El apoyo lo encontraron entre los que, como ellas, habían vivido el horror. “La autoridad no estaba, los nativos no sabían qué hacer, ellos también huían sin saber a donde. Además, eran los primeros en ser evacuados”, explica Irantzu. El tercer día después del temblor consiguieron llegar a un lugar seguro, volaron hacia Yakarta. Fue allí donde llegó la ayuda. “Ahora estamos en un hotel de la cadena Melià. Nos han dejado la noche muy barata, la habitación en la que estamos no cuesta 30 euros. Además nos entra bufet libre y hoy nos dan de cenar”, cuenta Irantzu más tranquila al llegar a este momento del viaje. Allí se hospedan junto a un grupo de españoles que también han conseguido volar hasta Yakarta. “Hemos coincidido en el avión, pero ha sido casualidad”, dice. “Tenemos nuestros momentos de llorar, te entra la cariñada después de todo”.

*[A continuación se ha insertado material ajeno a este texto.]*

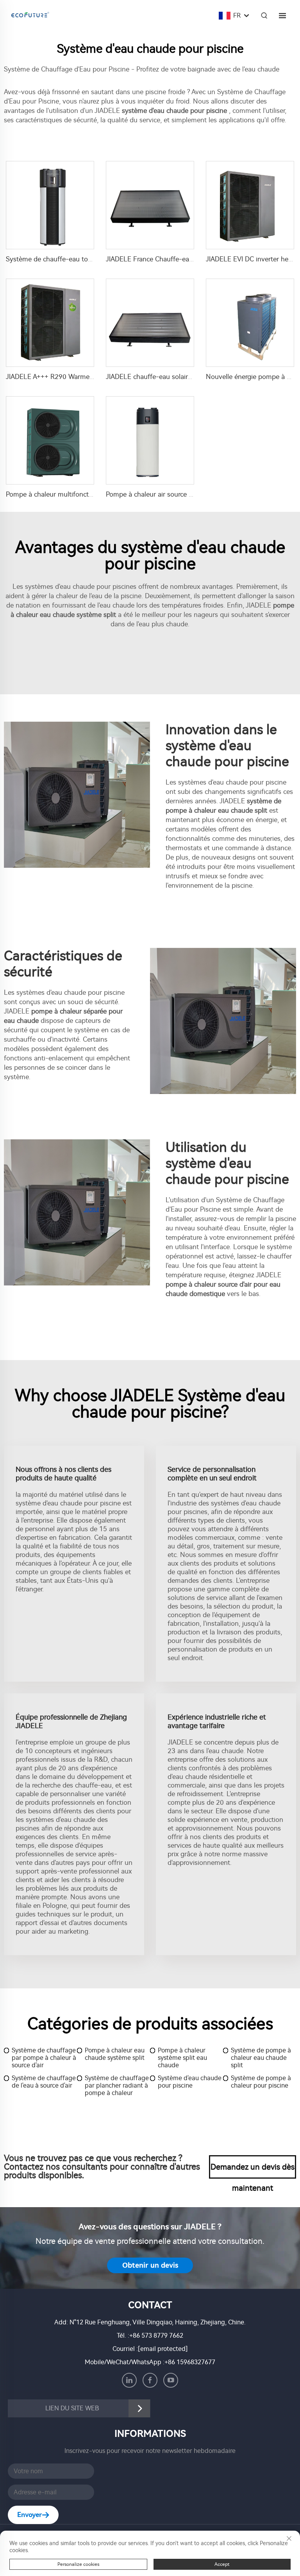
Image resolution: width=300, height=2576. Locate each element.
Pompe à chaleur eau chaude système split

El viaje de las dos navarras y la guipuzcoana termina días antes de lo previsto. Su vuelo de vuelta a casa salía el día 15. “Nos quedaba por visitar solo las islas Gili y Lombok, donde ha ocurrido todo. Ahora solo pensamos en volver, en lo bonito que es Donostia, Pamplona y el Club Natación”, dice Irantzu, animada por coger el vuelo de hoy. Cuatro días después de que el suelo temblase por decimotercera vez en los últimos 26 años en Indonesia, termina la agonía de vuelos, noches al raso, heridas y magulladuras de una de las experiencias de su vida que tienen la suerte de contar.